**Encargo 1:**
Copia tal cual del texto sobre la pachamanca todo lo que va desde "La pachamanca de" hasta llegar a "es poco tiempo.".
**Encargo 2:**
En el texto sobre la pachamanca, ¿con qué se tapa la cobertura verde de hojas de plátano antes de poner la lona?
**Encargo 3:**
Sigue escribiendo el texto sobre la pachamanca a partir de donde termina.

### Texto original ###

El guiso andino celebra la vida y la fertilidad de la madre tierra

La preparación de una pachamanca sobre piedras calientes en Lima.
La preparación de una pachamanca sobre piedras calientes en Lima.Getty Images

La pachamanca de Olivia Sejuro es de las más simples que he comido. Llegue a ella por una bendita equivocación, justo en medio de un viaje a Nasca, y me quedé enganchado desde que me la anunciaron. Esta noche cocinan pachamanca, un guiso ritual andino que se remonta muy atrás en la historia de esta parte de la cordillera andina y de su gente. Hay quien encuentra antecedentes de esta preparación, que consiste en cocinar bajo tierra aprovechando el calor de grandes guijarros previamente atemperados en un copioso fuego, en restos arqueológicos del neolítico, datados hace siete u ocho mil años, que no es poco tiempo.

La pachamanca no es un guiso cotidiano; más bien, una preparación ritual; el origen de una fiesta monumental que celebra la vida y con ella la fertilidad de la madre tierra. No es algo de cada día en un medio tradicionalmente humilde y sencillo embarcado en una lucha permanente por la subsistencia. De hecho, es una preparación que reúne lo cotidiano —la papa, el camote y algún tubérculo más, con choclo, habas, yuca…— con los grandes lujos de las despensas andinas, que vienen a ser las carnes, siempre esquivas en la dieta tradicional: cerdo, vaca, carnero, cuy, pollo, tal vez llama y muy ocasionalmente alpaca. A veces, todas juntas; otras, alguna de ellas. Además, están las hierbas aromáticas que representan los sabores esenciales de la cultura serrana: huacatay, paico, chincho, muña… No hay reglas fijas para esta descomunal celebración culinaria. Los ingredientes varían, del mismo modo que lo hacen los condimentos y los adobos que sazonan algunas carnes.

El escenario es un hueco excavado en el suelo, normalmente, forrado con una pared de piedras, en el que se hace un copioso fuego. Sobre él se calienta una buena cantidad de grandes guijarros. Consumido el fuego, los ingredientes ocupan su lugar dispuestos por capas. Abajo las carnes, luego los tubérculos, finalmente, hortalizas, choclos y queso. Los productos más delicados y sensibles al calor llegan a su vez envueltos en atadillos montados con hojas de maíz o del propio plátano. Una vez vi cómo incluían una olla de barro con arroz condimentado y agua. El conjunto se va alternando con los guijarros calientes y se protege con grandes hojas de plátano, separando cada capa de la siguiente, y acaban formando una cobertura verde que termina tapándose con arpilleras húmedas. El remate final es una lona y, sobre ella, una gruesa capa de tierra que convierte el suelo en una suerte de horno natural.

### Entradas extraídas ###

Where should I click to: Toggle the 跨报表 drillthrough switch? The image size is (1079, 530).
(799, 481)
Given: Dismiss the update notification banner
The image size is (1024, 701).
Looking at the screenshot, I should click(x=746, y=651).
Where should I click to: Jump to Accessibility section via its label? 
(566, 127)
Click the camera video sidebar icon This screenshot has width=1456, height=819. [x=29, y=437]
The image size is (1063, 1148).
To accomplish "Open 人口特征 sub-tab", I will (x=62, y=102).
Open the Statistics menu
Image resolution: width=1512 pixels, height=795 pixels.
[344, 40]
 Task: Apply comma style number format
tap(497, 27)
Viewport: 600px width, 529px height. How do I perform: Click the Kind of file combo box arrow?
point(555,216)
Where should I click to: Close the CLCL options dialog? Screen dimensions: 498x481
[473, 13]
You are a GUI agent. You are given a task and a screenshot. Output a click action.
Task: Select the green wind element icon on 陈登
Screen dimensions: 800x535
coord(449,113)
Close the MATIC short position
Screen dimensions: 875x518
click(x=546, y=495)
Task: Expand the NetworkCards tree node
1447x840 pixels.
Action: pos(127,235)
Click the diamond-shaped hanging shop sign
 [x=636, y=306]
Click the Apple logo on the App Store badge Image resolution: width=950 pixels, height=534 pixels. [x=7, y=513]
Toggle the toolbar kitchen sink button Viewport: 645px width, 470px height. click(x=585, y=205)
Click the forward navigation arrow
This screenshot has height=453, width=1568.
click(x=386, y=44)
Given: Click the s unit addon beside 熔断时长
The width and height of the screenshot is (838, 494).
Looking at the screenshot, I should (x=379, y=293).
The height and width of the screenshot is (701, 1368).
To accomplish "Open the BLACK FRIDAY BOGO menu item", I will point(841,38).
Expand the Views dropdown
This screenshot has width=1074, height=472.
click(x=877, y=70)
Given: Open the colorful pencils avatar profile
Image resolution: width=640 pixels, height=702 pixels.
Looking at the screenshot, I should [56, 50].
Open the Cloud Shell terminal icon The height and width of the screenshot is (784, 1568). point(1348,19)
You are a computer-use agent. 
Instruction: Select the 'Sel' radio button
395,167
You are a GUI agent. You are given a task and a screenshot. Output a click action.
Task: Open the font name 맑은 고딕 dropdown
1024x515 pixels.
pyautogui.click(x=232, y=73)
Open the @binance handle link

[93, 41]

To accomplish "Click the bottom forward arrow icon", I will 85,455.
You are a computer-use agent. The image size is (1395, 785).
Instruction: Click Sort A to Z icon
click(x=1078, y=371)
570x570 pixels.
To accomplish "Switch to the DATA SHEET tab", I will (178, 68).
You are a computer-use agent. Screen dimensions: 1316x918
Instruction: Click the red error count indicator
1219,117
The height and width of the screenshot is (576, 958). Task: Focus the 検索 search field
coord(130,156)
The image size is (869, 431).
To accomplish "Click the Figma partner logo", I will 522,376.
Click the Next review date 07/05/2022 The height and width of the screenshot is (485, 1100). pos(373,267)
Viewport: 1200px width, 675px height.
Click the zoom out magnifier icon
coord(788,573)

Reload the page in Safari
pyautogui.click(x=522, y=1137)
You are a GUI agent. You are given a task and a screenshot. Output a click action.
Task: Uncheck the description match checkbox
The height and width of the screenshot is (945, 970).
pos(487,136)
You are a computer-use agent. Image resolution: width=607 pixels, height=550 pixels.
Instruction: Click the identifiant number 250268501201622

###

**Respuesta escrita 1:**
La pachamanca de Olivia Sejuro es de las más simples que he comido. Llegue a ella por una bendita equivocación, justo en medio de un viaje a Nasca, y me quedé enganchado desde que me la anunciaron. Esta noche cocinan pachamanca, un guiso ritual andino que se remonta muy atrás en la historia de esta parte de la cordillera andina y de su gente. Hay quien encuentra antecedentes de esta preparación, que consiste en cocinar bajo tierra aprovechando el calor de grandes guijarros previamente atemperados en un copioso fuego, en restos arqueológicos del neolítico, datados hace siete u ocho mil años, que no es poco tiempo.

**Respuesta escrita 2:**
Con arpilleras húmedas.

**Respuesta escrita 3:**
La fórmula guarda muchas similitudes con otras preparaciones tradicionales en América Latina, como el recado yucateco —lo he comido rojo o negro, dependiendo del color de los condimentos— que he visto cocinar enterrado, aunque dentro de una olla, en alguna comunidad maya, y el curanto mapuche, tradicional al sur de Chile y Argentina, más cercano a la pachamanca, aunque mezcla carnes y mariscos.

Olivia Sejuro ha convertido la ceremonia generalmente multitudinaria de la pachamanca en un acto íntimo y casi familiar. Se la encargan grupos que acuden al Wasipunko, su hotel en las afueras de Nasca. No sé cómo será otros días, pero hoy somos tres y su pachamanca ha dejado de ser un guiso comunal para convertirse en un acto íntimo y familiar, con menos ingredientes de los habituales. La están preparando delante de mí y veo enterrar, siguiendo un cuidadoso orden, una pieza de carne de cerdo adobado, un atado con pollo condimentado con pimiento rojo y algunas hierbas tradicionales, camotes, papas, habas, choclos y un fardo conteniendo trozos de queso envueltos en hojas de maíz.

Olivia utiliza las brasas del fuego en el que ha calentado las piedras como lecho para las piezas de carne, lo que reduce el tiempo de cocción a poco más de hora y media. La ternura y el sabor de las carnes respaldan su preparación. La pachamanca más bizarra que he comido me la sirvió hace años un grupo de reclusas del penal de mujeres Anexo 1, en Chorrillos (Lima). No había hueco en el suelo —imposible excavarlo en aquel patio sellado con hormigón armado—, así que lo prepararon en una olla, como a menudo se cocinan el curanto y los recados en México y Chile.